SECURITY in the border towns of Butogota, Buhoma, Kayonza and Kirima in Kanungu has been beefed up to reassure both civilians and tourists following an attack by Congo-based gunmen on Thursday.

The border town, which was raided by suspected Interahamwe, Rwandan militias responsible for the 1994 genocide, is within Bwindi Impenetrable Park, famous for mountain gorilla tracking. It is less than one kilometre from Buhoma, where Interahamwe killed eight American and British tourists in March 1999.

“I have received a message instructing more deployment and strengthening of security and intelligence gathering,” the director of intelligence in the Land Forces, Maj.

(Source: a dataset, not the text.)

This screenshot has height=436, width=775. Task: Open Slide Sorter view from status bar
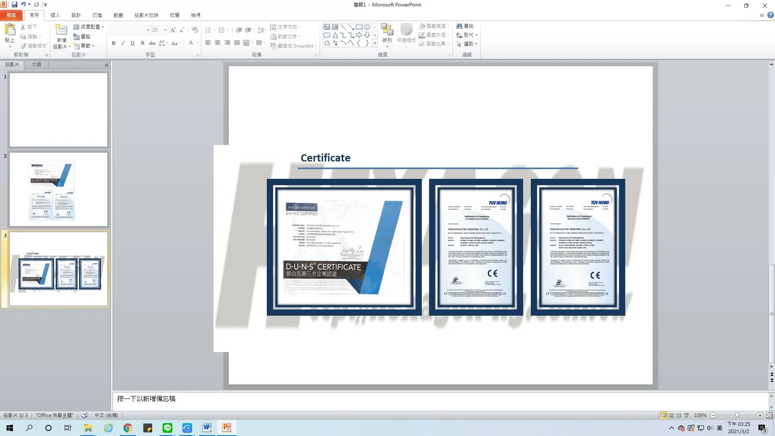(x=671, y=415)
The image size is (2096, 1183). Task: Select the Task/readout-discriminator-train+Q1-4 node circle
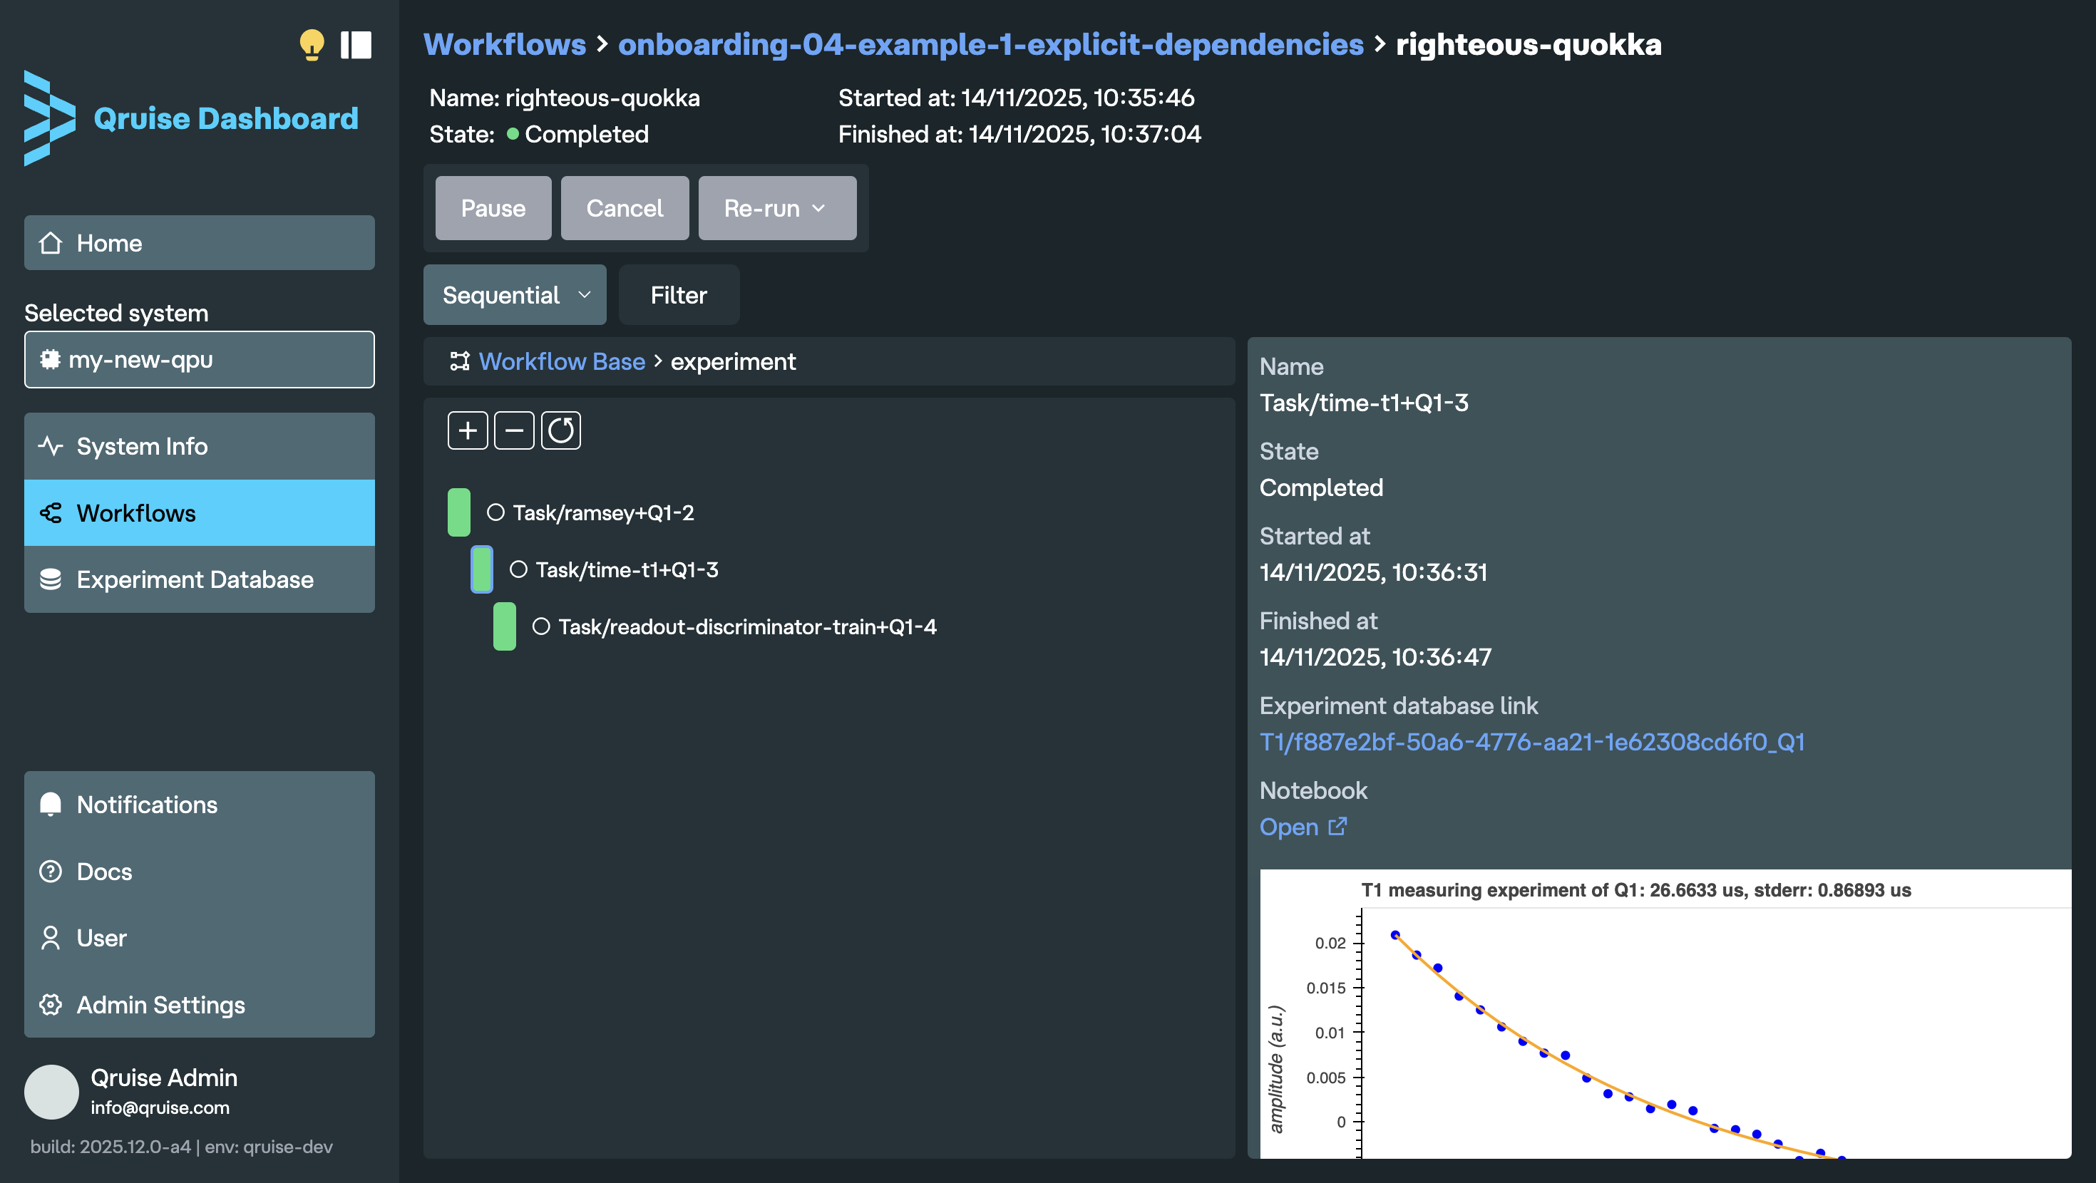pos(543,626)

Caesar Buhwezi, told Saturday Vision yesterday.

Three people were killed and one seriously injured by the assailants, who held the small border town under siege for several hours.

There is no army detachment in the area except the regular Police who are thin on the ground. When security minister Amama Mbabazi visited Butogota town on Thursday, he found the area Police post deserted.

District officials had to run around to find out who should be manning the post. Three LDUs eventually showed up.

“These people (attackers) have been here many times,” the area LC3 chief Sam Karibwende said. He named the areas attacked as Kirehe, Mishasha, Kihembe, Kyabuyorwa, Kyeshero and Kashenyi. He said no culprit had been arrested by the Congolese government.

Another area resident said for the four years he had been in the district, Congolese had been crossing the borders unhindered while others had acquired property. “It is like we are in a vacuum where everybody can walk in and out at will,” he complained.

The chairperson LC5, Josephine Kasya, called for the deployment of soldiers at the border to stop the incursions. She suspected that some people in the town had given information to the attackers by mobile phone, since they share the same network.

She also attributed the problem to the absence of an immigration post to control the movement of people.
“When we made a joint operation, we found many Congolese without work permits here,” Kasya said.